Talking about me. I could feel the blood rushing to my face, and I shook Laura's hand away. “No. It's nothing. I was daydreaming. Just . . . leave me alone.” I looked at my arm. She'd accidentally wiped some of Carlie's baby food there. “Gross, Laura.” I flicked it at her.

“Fine,” she said. “Be that way. Weirdo.” She pulled her phone out of her pocket, waving it around to try to get a signal, ignoring us all.

I cleared my throat. “Mom, may I be excused? Mom? Mom?”

I didn't think she'd heard me, but then—“Peep!” Carlie screamed her version of my name at the top of her lungs. “Peep!”

Mom swung her head around. “Did you need something, Peter?”

“I have a headache,” I said. “May I be excused?”

Mom fussed over me for a minute, tried to get me to take a Tylenol, and when I wouldn't, she stuffed a chocolate chip cookie into my hand like it was some sort of secret-recipe painkiller.

“Come watch a movie with us tonight,” she said as I cleared my plate. “We're going to do a
Fast and Furious
marathon the whole weekend, to celebrate having almost all the unpacking done so soon.”

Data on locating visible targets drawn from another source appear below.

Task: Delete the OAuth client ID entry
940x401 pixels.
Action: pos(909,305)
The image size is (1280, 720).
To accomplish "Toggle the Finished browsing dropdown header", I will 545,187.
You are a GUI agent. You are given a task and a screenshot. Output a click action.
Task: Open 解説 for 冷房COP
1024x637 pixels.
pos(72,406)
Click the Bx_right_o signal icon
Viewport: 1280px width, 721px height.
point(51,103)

“No, thanks. I'm just going to go sit in my room.” Mom chewed on her lower lip; I could tell she was trying not to react. “To read, Mom. That's all.”

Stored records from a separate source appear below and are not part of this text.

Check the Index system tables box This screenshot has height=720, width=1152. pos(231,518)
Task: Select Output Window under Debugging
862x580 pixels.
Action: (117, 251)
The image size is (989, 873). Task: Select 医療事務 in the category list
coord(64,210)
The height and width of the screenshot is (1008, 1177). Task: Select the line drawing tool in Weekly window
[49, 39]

I wasn't lying. I figured I would read up on snakes again. It might come in handy.

I left the table and had almost made it to my door when I remembered we'd put all the nature books in the living room. I was walking back when I heard Laura say softly, “What is it with Peter? Did you even notice him, just sitting there like a lump? We shouldn't have moved. He's worse than ever. Tell the truth. Is he brain-dead or something? Did you drop him on his head when he was a baby?”

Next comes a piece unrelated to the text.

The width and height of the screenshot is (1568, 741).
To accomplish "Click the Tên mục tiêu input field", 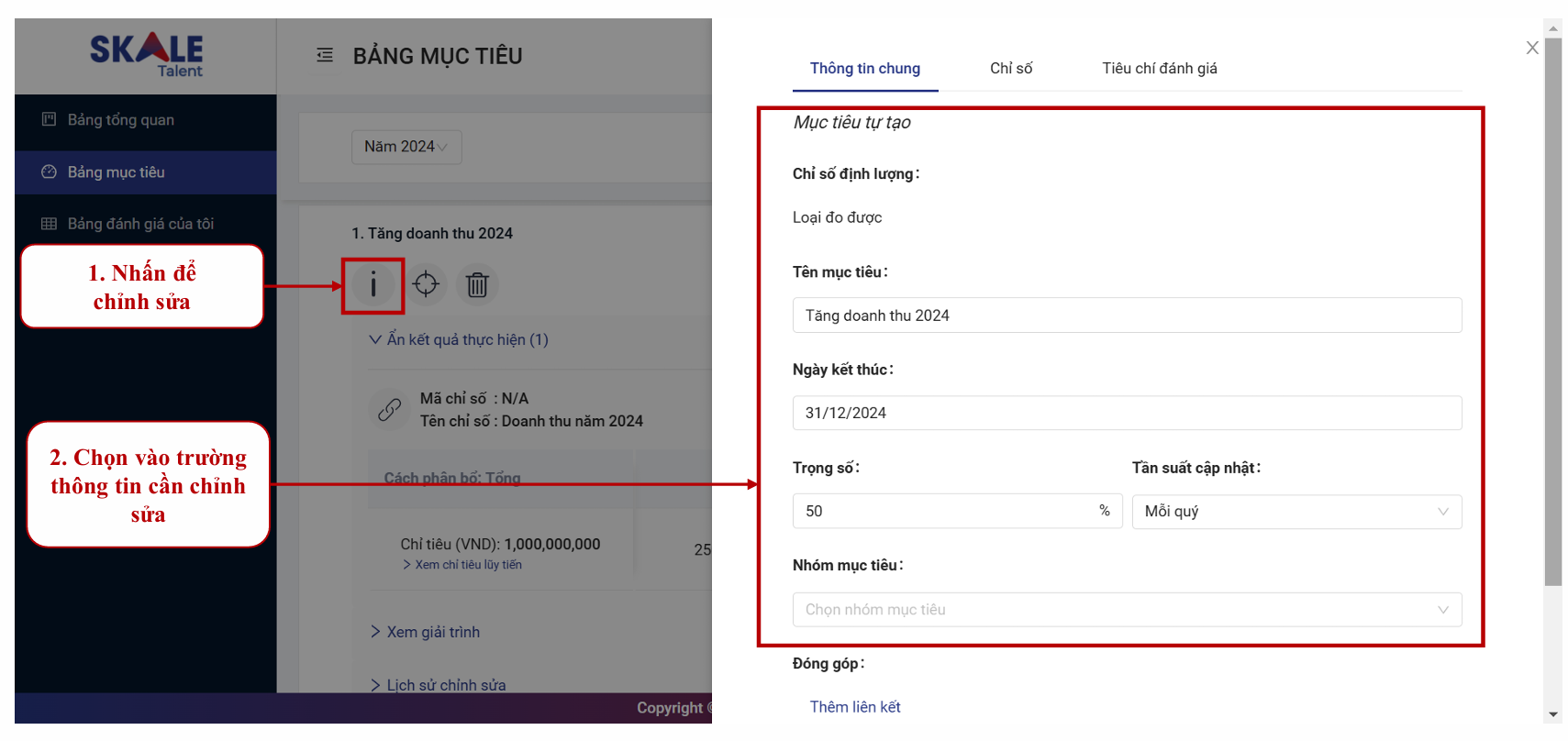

“Laura Stone!” Mom's voice was harsh, but quiet, too. “Your brother's perfectly fine. He's just . . . different. Introverted. And you know what he was going through last spring. We
had
to move, for more than one reason. So stop complaining about it. Remember, stay positive around him.”

“Whatever,” Laura said. “I've tried. It's not working. He's getting weirder since we moved out here. All this time alone? It's not good for . . . whatever he has.”

“You know, you may be right,” Dad started. “I mean, he's always been so quiet, it's hard to tell what he's thinking—or feeling. But he may actually be getting more depressed since we moved. I was wondering if . . . ”

I tiptoed back to my room without the snake book, my face burning, not wanting to hear whatever my dad was saying back.

It wasn't like I was going to do anything anyway. I wasn't going to go rushing in there and defend myself. Standing up to them—to anyone—scared me more than running away, any day. Laura had told me a thousand times, and it was true: I was a wimp. I was a pushover. I was an embarrassment.

They all thought I was defective. I'd heard Mom tell Dad more than once that I'd been “born into the wrong family.” I even knew what they meant; I didn't fit in with the rest of them, except maybe Carlie. When she was asleep.

But it didn't make it hurt any less.